Première à Chemnitz : Pièce d’or sur les traces de la misogynie
Le 14 juin 2025, le festival Kosmos de Chemnitz a connu une première impressionnante : le collectif de théâtre Pièrre Vers a présenté la pièce « Goldstück ». Un examen approfondi de la violence domestique est raconté du point de vue des femmes concernées. Le travail aborde non seulement les abus physiques et psychologiques, mais met également en lumière les circonstances sociales qui conduisent à ces atrocités. «Je t'aime», «Tu es mon or» et «Pourquoi ne le quittes-tu pas?» sont des questions centrales soulevées dans la pièce qui incitent le public à réfléchir.
L'auteure Verena Günther guide le public à travers les questions complexes de la masculinité toxique et du fémicide. Le réalisateur Christof Seeger-Zurmühlen utilise une production kaléidoscopique mettant en scène des murs marqués, des tiges métalliques et des bandes LED dans un ancien hall industriel. Cette toile de fond souligne la situation d'oppression des femmes et permet au public de ressentir littéralement l'enfermement et la violence des situations décrites.
La représentation de la violence et de l’impuissance
Au total, 16 comédiens, dont trois hommes, portent ces histoires sur scène. Vêtus de vêtements sportifs, ils alternent entre parler et jouer pour dépeindre les différentes facettes de la violence. Les histoires d'un personnage qui rapporte 19 sites de ponction et des autres qui décrivent leur séjour au refuge pour femmes sont particulièrement impressionnantes. Pour renforcer les messages, un chœur social est utilisé, reflétant le point de vue des femmes et donnant à la pièce une profondeur émotionnelle supplémentaire.
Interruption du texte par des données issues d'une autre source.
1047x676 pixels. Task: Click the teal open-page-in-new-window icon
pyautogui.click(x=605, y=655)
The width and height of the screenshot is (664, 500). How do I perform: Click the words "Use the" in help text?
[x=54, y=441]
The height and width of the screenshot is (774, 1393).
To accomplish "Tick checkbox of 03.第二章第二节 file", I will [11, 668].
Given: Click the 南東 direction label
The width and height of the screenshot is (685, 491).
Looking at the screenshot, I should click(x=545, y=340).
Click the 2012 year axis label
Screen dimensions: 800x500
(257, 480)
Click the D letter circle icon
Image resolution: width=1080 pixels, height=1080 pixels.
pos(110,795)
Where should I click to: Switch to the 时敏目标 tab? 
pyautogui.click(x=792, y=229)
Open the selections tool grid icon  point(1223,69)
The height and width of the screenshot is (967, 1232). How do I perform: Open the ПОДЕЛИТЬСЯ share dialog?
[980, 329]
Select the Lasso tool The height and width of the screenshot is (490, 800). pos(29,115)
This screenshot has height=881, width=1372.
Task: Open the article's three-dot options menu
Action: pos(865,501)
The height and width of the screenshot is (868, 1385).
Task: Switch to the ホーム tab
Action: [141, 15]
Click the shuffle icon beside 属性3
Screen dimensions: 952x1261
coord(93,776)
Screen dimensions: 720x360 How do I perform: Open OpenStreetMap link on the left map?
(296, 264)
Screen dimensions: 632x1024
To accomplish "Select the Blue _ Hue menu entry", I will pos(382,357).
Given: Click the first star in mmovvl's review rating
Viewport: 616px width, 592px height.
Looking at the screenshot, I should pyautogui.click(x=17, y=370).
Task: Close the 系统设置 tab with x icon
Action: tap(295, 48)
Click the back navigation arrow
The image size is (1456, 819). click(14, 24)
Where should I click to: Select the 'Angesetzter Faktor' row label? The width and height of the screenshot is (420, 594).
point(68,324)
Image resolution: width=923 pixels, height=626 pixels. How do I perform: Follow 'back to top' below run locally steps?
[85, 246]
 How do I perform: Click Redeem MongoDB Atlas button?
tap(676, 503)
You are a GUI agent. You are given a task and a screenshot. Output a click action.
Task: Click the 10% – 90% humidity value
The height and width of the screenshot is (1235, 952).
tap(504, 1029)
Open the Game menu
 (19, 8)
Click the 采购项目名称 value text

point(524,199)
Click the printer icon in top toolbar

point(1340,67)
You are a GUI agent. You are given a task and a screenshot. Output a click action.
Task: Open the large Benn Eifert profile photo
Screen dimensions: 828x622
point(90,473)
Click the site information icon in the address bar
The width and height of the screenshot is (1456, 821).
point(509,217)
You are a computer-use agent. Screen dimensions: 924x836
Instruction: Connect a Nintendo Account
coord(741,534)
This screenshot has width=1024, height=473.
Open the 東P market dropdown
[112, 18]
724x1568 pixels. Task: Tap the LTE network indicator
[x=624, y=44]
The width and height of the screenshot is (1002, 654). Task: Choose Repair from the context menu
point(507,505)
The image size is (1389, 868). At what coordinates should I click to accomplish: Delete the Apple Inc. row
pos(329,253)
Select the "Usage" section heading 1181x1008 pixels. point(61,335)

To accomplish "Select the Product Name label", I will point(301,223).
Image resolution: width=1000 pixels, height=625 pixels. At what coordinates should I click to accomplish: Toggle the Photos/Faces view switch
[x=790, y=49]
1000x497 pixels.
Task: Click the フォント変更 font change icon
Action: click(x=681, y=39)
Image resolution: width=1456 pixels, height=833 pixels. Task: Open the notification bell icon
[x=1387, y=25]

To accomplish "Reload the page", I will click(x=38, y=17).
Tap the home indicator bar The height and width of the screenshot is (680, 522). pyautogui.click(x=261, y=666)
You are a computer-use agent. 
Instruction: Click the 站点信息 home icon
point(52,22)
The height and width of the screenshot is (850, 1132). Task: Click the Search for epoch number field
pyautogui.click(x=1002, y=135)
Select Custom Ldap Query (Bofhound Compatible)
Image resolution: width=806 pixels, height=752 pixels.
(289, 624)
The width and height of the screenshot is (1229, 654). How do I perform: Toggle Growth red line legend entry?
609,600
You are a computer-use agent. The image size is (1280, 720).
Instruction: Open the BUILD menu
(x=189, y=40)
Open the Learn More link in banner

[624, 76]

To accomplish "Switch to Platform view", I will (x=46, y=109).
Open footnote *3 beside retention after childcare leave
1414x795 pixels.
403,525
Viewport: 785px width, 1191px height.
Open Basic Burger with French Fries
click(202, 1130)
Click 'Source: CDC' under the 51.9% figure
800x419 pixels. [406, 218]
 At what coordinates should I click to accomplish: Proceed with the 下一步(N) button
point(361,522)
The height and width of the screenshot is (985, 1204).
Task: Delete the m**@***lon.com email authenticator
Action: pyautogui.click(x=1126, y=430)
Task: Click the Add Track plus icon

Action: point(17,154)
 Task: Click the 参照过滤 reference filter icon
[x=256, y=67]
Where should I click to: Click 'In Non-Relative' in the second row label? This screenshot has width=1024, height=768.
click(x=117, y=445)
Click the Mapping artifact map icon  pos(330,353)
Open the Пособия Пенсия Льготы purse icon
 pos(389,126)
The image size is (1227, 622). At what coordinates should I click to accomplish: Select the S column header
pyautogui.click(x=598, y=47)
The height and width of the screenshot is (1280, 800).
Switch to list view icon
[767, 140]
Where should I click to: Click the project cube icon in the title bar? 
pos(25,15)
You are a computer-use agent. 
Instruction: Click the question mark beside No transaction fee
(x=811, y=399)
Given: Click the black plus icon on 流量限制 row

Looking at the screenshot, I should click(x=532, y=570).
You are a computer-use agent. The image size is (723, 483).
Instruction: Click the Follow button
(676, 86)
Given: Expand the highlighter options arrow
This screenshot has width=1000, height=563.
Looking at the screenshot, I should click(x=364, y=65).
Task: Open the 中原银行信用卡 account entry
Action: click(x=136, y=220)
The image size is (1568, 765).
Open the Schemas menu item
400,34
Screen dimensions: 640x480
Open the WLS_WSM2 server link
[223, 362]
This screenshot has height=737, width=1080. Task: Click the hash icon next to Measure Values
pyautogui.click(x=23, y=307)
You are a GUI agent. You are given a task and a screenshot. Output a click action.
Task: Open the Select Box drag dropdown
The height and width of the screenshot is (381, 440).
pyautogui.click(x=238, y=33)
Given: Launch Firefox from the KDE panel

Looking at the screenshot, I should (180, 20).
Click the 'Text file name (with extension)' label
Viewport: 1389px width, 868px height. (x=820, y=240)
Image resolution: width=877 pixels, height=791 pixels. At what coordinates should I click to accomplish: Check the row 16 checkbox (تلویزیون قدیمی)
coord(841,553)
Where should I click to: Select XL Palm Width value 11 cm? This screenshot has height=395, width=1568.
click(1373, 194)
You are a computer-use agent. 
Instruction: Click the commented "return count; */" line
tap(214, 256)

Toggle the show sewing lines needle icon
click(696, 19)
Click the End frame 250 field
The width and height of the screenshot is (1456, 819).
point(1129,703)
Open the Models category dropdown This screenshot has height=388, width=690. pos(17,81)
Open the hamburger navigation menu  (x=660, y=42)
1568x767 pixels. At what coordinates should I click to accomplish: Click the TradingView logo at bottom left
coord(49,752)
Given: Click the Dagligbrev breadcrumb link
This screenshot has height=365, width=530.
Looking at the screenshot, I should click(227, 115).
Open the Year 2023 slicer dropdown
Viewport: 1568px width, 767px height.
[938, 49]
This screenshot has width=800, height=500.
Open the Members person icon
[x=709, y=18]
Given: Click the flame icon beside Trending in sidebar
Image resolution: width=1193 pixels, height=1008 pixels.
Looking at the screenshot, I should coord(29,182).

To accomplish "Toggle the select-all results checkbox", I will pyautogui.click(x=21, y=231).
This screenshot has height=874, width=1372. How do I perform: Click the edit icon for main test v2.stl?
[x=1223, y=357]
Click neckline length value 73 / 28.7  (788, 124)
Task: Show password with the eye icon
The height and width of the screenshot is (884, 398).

Un autre élément frappant sont les accents musicaux : les bruits de fond, les rythmes et les moments de danse collective créent une atmosphère captivante. La pièce dure 1 heure et 30 minutes et se déroule sans entracte. Cette densité du récit ne laisse aucune place à la respiration et oblige le public à s’engager continuellement dans un contenu intense.
La violence domestique dans un contexte social
Le contexte social de la violence domestique est également de plus en plus abordé en dehors du théâtre. Fort ZDF Une femme est tuée par son partenaire ou ex-partenaire presque tous les trois jours, un rappel choquant de la réalité du fémicide. Les facettes de cette violence vont de la manipulation physique à la manipulation psychologique, et de nombreuses femmes vivent dans la peur constante d'être agressées.
Des experts comme la travailleuse sociale Carina Huber, qui dirige un groupe anti-agression, s'efforcent de briser les schémas de violence. Lors de conversations avec des hommes devenus violents, il apparaît clairement que le sujet nécessite de nouvelles images de la masculinité. Ce sujet est également abordé par Journal d'Argovie reprise, ce qui montre dans un entretien avec Claudia Wyss combien il faut s'attaquer aux structures de violence profondément enracinées.
La première à Chemnitz représente non seulement une œuvre d'art puissante, mais constitue également une contribution importante au débat social sur la violence à l'égard des femmes. « Goldstück » est un plaidoyer urgent qui oblige le public à se confronter à ces questions pressantes et éventuellement à remettre en question ses propres convictions.